[squeak-dev] FFI calls to functions that expect pointers to write results into

Herbert König herbertkoenig at gmx.net
Thu Feb 5 14:24:08 UTC 2015


Hey Doug,

that's great.

My approach is a RasPiGPIO class which keeps track of the opened Pins 
and I2C buses. Then I have RasPiIoPin and RasPiI2C which do the actual 
I/O. I2C goes through OSProcess which I use to call the I2Ctools.

A Smalltalk process polls one I/O pin every 100 ms where I generate 
interrupts in Hardware. Only then I deal with the other pins or I2C.

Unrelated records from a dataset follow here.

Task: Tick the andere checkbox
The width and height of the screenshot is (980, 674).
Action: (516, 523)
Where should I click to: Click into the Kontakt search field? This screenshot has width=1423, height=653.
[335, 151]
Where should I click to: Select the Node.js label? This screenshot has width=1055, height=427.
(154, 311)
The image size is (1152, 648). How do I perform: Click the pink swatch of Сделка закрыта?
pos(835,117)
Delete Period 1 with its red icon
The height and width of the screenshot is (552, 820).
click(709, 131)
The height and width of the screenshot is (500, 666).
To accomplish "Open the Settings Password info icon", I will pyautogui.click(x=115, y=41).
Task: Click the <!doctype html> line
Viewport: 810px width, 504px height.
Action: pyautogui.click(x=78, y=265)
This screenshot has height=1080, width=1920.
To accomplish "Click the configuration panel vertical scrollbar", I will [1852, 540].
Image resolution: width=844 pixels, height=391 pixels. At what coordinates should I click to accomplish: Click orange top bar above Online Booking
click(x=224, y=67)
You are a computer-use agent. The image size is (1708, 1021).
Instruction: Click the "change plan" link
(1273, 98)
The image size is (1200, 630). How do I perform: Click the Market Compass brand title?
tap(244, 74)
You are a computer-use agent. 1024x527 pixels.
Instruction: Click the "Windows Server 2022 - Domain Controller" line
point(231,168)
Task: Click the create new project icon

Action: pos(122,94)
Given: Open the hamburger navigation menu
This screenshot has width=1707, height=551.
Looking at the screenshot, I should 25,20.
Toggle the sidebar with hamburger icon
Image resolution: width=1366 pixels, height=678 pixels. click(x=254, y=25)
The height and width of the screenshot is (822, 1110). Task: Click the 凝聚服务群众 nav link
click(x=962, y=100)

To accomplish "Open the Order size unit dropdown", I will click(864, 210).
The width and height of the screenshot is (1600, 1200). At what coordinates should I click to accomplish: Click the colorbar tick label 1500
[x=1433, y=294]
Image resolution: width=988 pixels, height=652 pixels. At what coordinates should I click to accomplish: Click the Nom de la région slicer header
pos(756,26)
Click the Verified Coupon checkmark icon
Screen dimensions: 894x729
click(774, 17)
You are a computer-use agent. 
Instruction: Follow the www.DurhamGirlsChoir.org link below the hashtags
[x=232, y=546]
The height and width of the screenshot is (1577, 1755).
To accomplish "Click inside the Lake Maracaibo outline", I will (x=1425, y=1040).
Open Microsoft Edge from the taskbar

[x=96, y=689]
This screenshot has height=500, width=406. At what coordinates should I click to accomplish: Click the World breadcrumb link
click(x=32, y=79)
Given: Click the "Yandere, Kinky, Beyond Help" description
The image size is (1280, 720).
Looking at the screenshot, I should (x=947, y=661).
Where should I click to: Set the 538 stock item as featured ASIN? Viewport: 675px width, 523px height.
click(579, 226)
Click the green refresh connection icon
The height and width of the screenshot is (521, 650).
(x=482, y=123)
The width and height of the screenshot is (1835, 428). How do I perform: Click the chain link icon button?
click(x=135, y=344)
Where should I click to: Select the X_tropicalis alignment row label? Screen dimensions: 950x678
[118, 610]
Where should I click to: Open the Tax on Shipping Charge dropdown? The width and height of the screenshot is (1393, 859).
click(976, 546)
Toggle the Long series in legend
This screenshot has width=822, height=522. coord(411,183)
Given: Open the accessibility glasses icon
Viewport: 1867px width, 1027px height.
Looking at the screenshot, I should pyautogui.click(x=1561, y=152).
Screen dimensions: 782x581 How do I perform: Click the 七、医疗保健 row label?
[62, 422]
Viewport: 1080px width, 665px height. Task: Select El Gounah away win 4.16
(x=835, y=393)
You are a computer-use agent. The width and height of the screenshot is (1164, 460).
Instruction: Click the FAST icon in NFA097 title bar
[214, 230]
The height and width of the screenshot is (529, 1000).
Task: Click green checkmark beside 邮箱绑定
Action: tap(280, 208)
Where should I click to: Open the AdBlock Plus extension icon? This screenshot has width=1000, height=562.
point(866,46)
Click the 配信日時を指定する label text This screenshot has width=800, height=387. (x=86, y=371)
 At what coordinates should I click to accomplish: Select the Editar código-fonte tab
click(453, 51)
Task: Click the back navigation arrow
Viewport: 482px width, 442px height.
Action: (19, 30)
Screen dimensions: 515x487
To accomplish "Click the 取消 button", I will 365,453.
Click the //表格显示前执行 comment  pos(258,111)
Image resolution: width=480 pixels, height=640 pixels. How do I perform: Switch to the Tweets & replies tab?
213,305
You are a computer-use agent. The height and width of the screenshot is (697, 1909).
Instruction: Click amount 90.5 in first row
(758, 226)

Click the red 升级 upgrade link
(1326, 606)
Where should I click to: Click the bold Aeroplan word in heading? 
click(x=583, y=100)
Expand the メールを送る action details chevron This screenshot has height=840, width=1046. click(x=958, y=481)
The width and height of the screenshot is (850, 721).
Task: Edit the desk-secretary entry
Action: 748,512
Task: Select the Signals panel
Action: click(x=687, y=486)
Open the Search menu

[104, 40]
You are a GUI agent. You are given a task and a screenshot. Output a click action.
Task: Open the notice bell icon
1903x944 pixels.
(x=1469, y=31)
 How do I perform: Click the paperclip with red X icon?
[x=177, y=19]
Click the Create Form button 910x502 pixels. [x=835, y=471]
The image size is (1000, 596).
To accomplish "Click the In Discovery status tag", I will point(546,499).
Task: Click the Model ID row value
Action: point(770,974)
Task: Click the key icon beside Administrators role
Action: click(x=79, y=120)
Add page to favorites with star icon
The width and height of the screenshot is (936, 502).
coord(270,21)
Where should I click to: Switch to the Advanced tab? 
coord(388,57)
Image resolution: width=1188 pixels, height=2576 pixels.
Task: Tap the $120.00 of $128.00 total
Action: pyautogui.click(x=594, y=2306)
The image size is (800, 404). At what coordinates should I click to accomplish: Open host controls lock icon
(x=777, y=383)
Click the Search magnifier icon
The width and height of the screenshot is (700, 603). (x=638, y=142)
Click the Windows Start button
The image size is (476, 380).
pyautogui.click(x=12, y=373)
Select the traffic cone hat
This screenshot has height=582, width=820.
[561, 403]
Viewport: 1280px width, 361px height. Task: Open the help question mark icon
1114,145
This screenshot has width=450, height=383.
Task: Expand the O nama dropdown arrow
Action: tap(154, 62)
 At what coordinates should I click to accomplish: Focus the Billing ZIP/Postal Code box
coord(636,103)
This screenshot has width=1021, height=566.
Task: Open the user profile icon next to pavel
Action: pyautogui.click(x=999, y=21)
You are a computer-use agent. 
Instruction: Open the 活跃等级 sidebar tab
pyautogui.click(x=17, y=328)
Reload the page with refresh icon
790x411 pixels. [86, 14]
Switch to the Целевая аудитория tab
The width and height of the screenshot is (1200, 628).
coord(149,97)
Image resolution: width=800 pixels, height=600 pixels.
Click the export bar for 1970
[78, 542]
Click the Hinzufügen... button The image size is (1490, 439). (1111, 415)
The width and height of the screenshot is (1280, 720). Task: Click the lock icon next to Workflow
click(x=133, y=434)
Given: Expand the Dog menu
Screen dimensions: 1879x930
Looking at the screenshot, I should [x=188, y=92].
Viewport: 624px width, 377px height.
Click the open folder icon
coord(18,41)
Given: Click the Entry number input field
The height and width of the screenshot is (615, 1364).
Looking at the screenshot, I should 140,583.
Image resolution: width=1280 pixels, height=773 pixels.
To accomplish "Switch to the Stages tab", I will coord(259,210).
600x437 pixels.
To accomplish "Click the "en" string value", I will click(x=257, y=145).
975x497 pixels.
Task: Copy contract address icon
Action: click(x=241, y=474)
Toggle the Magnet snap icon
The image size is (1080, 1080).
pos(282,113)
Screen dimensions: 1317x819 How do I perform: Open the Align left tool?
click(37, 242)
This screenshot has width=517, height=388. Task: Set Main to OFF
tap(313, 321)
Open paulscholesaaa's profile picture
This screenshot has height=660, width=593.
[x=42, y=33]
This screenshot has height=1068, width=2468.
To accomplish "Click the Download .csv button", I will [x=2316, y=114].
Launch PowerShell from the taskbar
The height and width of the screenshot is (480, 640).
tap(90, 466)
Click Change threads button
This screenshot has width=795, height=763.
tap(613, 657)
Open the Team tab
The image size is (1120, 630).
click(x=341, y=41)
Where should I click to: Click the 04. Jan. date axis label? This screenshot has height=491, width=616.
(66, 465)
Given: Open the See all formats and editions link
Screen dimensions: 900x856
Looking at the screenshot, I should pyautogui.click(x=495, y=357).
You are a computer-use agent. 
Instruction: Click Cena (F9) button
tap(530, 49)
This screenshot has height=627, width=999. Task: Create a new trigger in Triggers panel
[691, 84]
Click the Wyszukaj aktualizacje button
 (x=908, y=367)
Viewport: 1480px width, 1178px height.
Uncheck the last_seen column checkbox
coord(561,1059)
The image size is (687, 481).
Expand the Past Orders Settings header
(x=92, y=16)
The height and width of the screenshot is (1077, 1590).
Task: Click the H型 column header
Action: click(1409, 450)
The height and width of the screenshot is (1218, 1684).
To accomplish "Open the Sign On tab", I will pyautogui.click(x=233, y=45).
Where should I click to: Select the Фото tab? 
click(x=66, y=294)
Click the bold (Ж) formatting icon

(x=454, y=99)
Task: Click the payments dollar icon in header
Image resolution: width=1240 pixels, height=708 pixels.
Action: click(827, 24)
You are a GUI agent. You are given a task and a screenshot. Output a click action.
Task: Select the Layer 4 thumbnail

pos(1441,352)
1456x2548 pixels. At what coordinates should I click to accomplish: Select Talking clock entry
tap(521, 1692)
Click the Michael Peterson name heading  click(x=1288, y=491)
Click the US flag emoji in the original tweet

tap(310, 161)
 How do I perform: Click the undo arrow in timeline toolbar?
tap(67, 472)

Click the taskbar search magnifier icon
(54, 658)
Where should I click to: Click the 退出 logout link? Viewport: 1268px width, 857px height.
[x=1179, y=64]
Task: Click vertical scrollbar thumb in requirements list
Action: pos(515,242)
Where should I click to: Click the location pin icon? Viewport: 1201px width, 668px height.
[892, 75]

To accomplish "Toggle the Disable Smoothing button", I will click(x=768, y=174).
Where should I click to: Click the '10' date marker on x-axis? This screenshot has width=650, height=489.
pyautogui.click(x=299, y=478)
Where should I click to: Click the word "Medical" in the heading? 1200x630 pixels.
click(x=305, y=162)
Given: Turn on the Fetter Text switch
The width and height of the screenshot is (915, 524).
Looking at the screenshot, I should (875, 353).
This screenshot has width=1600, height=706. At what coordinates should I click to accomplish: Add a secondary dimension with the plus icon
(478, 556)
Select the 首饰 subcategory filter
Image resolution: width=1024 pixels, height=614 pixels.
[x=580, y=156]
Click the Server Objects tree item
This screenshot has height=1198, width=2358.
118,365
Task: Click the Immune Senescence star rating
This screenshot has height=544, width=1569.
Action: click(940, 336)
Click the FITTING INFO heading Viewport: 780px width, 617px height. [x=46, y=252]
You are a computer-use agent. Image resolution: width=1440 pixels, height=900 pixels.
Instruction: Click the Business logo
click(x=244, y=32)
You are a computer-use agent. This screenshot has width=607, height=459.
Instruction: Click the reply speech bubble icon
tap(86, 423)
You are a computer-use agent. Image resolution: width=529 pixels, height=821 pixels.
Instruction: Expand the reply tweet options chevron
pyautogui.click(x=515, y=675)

The update of Raspbian which accommodated the RPi B2 broke may file 
interface to the GPIO pins by making the files for a freshly exported 
pin only accessible to root. So I'd have to export the pin, chmod its 
files as root and then deal with the the pins normally.

Do you need root permissions in your approach? Does an upgraded Raspbian 
break your approach?

I think before I want a speedier /dev/mem interface I'd try to get I/O 
events into Squeak. But not for this project.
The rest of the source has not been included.